Nepal: Hundreds killed in air strikes

The Nepalese military has killed hundreds of Maoist rebels in air strikes over the weekend, a government spokesman said today.

The Nepalese military has killed hundreds of Maoist rebels in air strikes over the weekend, a government spokesman said today.

The bombing raids were launched in two western districts - the rebel strongholds of Rolpa and Pyuthan.

The security forces already claimed to have killed more than 350 rebels in gunbattles in western Nepal since Thursday.

At least three soldiers and one policeman were also killed in the fighting.

Nepalese Prime Minister Sher Bahadur Deuba is due to meet US President George W Bush in Washington today in an effort to get help to crush the Maoist insurgency, which began in 1996.

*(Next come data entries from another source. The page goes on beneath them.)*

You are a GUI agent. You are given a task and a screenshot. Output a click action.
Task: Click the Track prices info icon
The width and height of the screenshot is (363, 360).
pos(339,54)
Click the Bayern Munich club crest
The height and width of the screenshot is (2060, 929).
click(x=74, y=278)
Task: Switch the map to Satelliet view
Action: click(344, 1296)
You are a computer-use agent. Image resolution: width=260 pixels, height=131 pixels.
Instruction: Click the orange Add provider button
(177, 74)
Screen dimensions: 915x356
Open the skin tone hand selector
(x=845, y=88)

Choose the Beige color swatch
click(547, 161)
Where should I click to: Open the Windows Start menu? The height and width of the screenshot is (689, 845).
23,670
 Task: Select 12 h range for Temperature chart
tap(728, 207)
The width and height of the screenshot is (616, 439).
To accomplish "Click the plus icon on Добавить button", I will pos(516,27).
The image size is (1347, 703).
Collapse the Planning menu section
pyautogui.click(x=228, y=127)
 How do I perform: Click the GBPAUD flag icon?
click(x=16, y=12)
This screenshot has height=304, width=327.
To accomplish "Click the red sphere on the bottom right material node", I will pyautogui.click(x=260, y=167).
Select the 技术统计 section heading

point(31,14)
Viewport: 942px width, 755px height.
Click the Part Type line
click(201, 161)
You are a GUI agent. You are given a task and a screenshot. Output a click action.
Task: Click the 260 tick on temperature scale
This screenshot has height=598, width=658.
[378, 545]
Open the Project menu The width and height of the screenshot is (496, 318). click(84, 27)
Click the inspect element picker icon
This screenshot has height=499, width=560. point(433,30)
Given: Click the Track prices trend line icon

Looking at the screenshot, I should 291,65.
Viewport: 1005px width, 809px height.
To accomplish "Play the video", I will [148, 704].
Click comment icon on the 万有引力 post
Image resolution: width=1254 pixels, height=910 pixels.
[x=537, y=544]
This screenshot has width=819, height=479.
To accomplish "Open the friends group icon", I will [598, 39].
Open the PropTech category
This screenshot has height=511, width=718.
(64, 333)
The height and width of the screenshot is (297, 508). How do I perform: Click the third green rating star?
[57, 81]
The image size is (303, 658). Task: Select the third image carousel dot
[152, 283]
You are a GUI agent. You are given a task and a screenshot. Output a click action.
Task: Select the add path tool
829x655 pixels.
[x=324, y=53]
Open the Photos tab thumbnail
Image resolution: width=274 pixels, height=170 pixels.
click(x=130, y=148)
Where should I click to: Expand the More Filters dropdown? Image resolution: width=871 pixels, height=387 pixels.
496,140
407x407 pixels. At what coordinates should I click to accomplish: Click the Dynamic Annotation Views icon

He will also meet British Prime Minister Tony Blair in London this week.

The Nepalese rebels are fighting to abolish the country’s constitutional monarchy and replace it with a communist state.

Their political ideology is based on the writing of Mao Tse-Tsung, the guerrilla leader who brought communism to China in 1949.

Last year, Nepal’s government declared a state of emergency after a spate of rebel attacks that left hundreds of policemen and soldiers dead.

After suffering further heavy casualties in recent weeks, the security forces have begun their largest ever operation against the rebels, who fought a poorly-equipped war for years, but now possess machine guns and rocket launchers seized from government forces.

Around 3,000 people have died in the eight-year uprising.